In March 1989, Coulter, Huguenard and Prince showed that ethosuximide and dimethadione, both effective anti-absence agents, reduced low-threshold Ca^{2+} currents in T-type calcium channels in freshly removed thalamic neurons. In June of that same year, they also found the mechanism of this reduction to be voltage-dependent, using acutely dissociated neurons of rats and guinea pigs; it was also noted that valproic acid, which is also used in absence seizures, did not do that. The next year, they showed that anticonvulsant succinimides did this and that the pro-convulsant ones did not. The first part was supported by Kostyuk et al. in 1992, who reported a substantial reduction in current in dorsal root ganglia at concentrations ranging from 7 μmol/L to 1 mmol/L.

That same year, however, Herrington and Lingle found no such effect at concentrations of up to 2.5 mmol/L. The year after, a study conducted on human neocortical cells removed during surgery for intractable epilepsy, the first to use human tissue, found that ethosuximide had no effect on Ca^{2+} currents at the concentrations typically needed for a therapeutic effect.

In 1998, Slobodan M. Todorovic and Christopher J. Lingle of Washington University reported a 100% block of T-type current in dorsal root ganglia at 23.7 ± 0.5 mmol/L, far higher than Kostyuk reported. That same year, Leresche et al. reported that ethosuximide had no effect on T-type currents, but did decrease noninactivating Na^{+} current by 60% and the Ca^{2+}-activated K^{+} currents by 39.1 ± 6.4% in rat and cat thalamocortical cells.
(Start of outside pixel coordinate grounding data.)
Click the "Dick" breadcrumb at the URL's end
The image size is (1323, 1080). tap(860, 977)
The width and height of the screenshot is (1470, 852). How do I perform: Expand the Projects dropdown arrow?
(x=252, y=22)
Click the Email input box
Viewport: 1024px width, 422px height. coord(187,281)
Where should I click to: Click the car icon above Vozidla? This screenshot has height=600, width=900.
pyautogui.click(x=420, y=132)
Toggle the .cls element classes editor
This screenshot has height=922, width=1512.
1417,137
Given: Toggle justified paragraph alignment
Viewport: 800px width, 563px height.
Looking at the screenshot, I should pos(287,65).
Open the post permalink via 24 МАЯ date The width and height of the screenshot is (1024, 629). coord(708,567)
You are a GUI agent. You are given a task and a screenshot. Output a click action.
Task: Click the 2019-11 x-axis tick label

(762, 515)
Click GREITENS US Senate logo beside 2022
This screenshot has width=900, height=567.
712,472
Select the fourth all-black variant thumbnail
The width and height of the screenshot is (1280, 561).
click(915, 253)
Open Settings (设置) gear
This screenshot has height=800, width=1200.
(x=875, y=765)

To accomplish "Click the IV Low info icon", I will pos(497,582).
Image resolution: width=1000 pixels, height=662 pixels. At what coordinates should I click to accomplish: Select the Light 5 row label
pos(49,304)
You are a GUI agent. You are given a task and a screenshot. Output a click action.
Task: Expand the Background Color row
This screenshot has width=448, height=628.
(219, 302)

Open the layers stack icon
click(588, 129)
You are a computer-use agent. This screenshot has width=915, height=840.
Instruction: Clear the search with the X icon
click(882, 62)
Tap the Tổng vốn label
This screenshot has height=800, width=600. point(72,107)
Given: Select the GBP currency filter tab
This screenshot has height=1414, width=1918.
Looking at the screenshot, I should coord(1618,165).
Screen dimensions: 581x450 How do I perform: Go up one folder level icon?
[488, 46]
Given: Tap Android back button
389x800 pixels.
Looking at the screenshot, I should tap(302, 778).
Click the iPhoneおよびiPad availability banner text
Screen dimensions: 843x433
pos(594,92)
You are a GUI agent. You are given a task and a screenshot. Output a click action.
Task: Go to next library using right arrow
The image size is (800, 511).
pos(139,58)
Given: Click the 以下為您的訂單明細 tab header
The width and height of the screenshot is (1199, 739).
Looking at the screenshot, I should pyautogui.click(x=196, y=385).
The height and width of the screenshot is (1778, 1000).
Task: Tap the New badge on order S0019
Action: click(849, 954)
It was concluded that the decrease in Na^{+} current is responsible for the anti-absence properties.

In the introduction of a paper published in 2001, Dr. Juan Carlos Gomora and colleagues at the University of Virginia in Charlottesville pointed out that past studies were often done in isolated neurons that had lost most of their T-type channels. Using cloned α_{1}G, α_{1}H, and α_{1}I T-type calcium channels, Gomora's team found that ethosuximide blocked the channels with an IC_{50} of 12 ± 2 mmol/L and that of N-desmethylmethsuximide (the active metabolite of mesuximide) is 1.95 ± 0.19 mmol/L for α_{1}G, 1.82 ± 0.16 mmol/L for α_{1}I, and 3.0 ± 0.3 mmol/L for α_{1}H. It was suggested that the blockade of open channels is facilitated by ethosuximide's physically plugging the channels when current flows inward.

== Stereochemistry ==
Ethosuximide is a chiral drug with a stereocenter. Therapeutically, the racemate, the 1: 1 mixture of ( S ) and ( R ) - isomers used.

Enantiomers of ethosuximide
| CAS-Number: 39122-20-8 | CAS-Number: 39122-19-5 |

==Society and culture==
===Cost===
As of 2019 there were concerns in the United States that the price of ethosuximide was inflated by manufacturers.

===Availability===
Availability of ethosuximide is limited in many countries. It was marketed under the trade names Emeside and Zarontin. However, both capsule preparations were discontinued from production, leaving only generic preparations available. Emeside capsules were discontinued by their manufacturer, Laboratories for Applied Biology, in 2005. Similarly, Zarontin capsules were discontinued by Pfizer in 2007. Syrup preparations of both brands remained available.